What you should do: Can you rewrite the listing below with every "Where should I click to" swapped for "Where do I click to" and everything else unchanged?

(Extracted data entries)
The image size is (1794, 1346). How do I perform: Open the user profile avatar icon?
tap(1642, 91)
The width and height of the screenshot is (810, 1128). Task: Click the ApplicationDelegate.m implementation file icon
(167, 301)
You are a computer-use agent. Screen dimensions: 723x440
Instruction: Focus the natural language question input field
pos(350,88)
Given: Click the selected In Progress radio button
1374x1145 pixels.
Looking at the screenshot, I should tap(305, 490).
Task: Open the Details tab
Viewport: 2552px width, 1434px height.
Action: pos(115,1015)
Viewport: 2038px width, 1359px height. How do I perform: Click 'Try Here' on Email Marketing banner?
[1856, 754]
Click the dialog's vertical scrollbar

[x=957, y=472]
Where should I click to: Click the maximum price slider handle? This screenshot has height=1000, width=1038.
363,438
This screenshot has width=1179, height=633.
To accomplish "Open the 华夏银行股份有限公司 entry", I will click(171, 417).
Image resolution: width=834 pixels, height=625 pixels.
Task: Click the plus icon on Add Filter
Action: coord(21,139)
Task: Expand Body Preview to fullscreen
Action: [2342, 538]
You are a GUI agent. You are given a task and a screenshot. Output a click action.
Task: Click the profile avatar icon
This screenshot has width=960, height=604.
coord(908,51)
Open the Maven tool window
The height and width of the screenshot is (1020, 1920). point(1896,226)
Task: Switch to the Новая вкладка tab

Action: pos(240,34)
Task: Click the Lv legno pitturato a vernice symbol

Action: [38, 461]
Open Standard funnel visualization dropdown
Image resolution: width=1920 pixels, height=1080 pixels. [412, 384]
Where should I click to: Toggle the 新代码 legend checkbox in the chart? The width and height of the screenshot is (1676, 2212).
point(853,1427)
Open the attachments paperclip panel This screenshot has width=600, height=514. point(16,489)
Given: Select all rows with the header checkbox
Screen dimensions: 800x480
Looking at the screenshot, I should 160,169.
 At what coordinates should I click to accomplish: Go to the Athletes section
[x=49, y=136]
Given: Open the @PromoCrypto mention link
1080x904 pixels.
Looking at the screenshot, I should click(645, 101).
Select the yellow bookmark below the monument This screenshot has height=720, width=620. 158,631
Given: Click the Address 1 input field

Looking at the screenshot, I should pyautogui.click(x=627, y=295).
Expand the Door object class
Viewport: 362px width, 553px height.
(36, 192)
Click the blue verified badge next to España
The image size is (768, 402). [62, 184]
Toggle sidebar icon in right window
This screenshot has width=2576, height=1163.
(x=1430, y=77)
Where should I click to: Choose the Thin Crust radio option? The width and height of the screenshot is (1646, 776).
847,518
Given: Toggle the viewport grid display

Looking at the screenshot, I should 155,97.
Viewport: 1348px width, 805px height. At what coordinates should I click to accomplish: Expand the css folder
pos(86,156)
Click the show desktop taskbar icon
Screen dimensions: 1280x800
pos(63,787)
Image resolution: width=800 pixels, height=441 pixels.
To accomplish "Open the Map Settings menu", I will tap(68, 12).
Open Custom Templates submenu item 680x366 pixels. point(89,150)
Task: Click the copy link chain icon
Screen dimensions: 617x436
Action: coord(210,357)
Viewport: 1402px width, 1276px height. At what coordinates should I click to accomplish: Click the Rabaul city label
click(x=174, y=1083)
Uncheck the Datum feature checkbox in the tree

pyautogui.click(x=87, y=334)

Solution to the exercise:
The image size is (1794, 1346). How do I perform: Open the user profile avatar icon?
tap(1642, 91)
The width and height of the screenshot is (810, 1128). Task: Click the ApplicationDelegate.m implementation file icon
(167, 301)
You are a computer-use agent. Screen dimensions: 723x440
Instruction: Focus the natural language question input field
pos(350,88)
Given: Click the selected In Progress radio button
1374x1145 pixels.
Looking at the screenshot, I should tap(305, 490).
Task: Open the Details tab
Viewport: 2552px width, 1434px height.
Action: pos(115,1015)
Viewport: 2038px width, 1359px height. How do I perform: Click 'Try Here' on Email Marketing banner?
[1856, 754]
Click the dialog's vertical scrollbar

[x=957, y=472]
Where do I click to: Click the maximum price slider handle? This screenshot has height=1000, width=1038.
363,438
This screenshot has width=1179, height=633.
To accomplish "Open the 华夏银行股份有限公司 entry", I will click(171, 417).
Image resolution: width=834 pixels, height=625 pixels.
Task: Click the plus icon on Add Filter
Action: coord(21,139)
Task: Expand Body Preview to fullscreen
Action: [2342, 538]
You are a GUI agent. You are given a task and a screenshot. Output a click action.
Task: Click the profile avatar icon
This screenshot has width=960, height=604.
coord(908,51)
Open the Maven tool window
The height and width of the screenshot is (1020, 1920). point(1896,226)
Task: Switch to the Новая вкладка tab

Action: pos(240,34)
Task: Click the Lv legno pitturato a vernice symbol

Action: [38, 461]
Open Standard funnel visualization dropdown
Image resolution: width=1920 pixels, height=1080 pixels. [412, 384]
Where do I click to: Toggle the 新代码 legend checkbox in the chart? The width and height of the screenshot is (1676, 2212).
point(853,1427)
Open the attachments paperclip panel This screenshot has width=600, height=514. point(16,489)
Given: Select all rows with the header checkbox
Screen dimensions: 800x480
Looking at the screenshot, I should 160,169.
 At what coordinates should I click to accomplish: Go to the Athletes section
[x=49, y=136]
Given: Open the @PromoCrypto mention link
1080x904 pixels.
Looking at the screenshot, I should click(645, 101).
Select the yellow bookmark below the monument This screenshot has height=720, width=620. 158,631
Given: Click the Address 1 input field

Looking at the screenshot, I should pyautogui.click(x=627, y=295).
Expand the Door object class
Viewport: 362px width, 553px height.
(36, 192)
Click the blue verified badge next to España
The image size is (768, 402). [62, 184]
Toggle sidebar icon in right window
This screenshot has width=2576, height=1163.
(x=1430, y=77)
Where do I click to: Choose the Thin Crust radio option? The width and height of the screenshot is (1646, 776).
847,518
Given: Toggle the viewport grid display

Looking at the screenshot, I should 155,97.
Viewport: 1348px width, 805px height. At what coordinates should I click to accomplish: Expand the css folder
pos(86,156)
Click the show desktop taskbar icon
Screen dimensions: 1280x800
pos(63,787)
Image resolution: width=800 pixels, height=441 pixels.
To accomplish "Open the Map Settings menu", I will tap(68, 12).
Open Custom Templates submenu item 680x366 pixels. point(89,150)
Task: Click the copy link chain icon
Screen dimensions: 617x436
Action: coord(210,357)
Viewport: 1402px width, 1276px height. At what coordinates should I click to accomplish: Click the Rabaul city label
click(x=174, y=1083)
Uncheck the Datum feature checkbox in the tree

pyautogui.click(x=87, y=334)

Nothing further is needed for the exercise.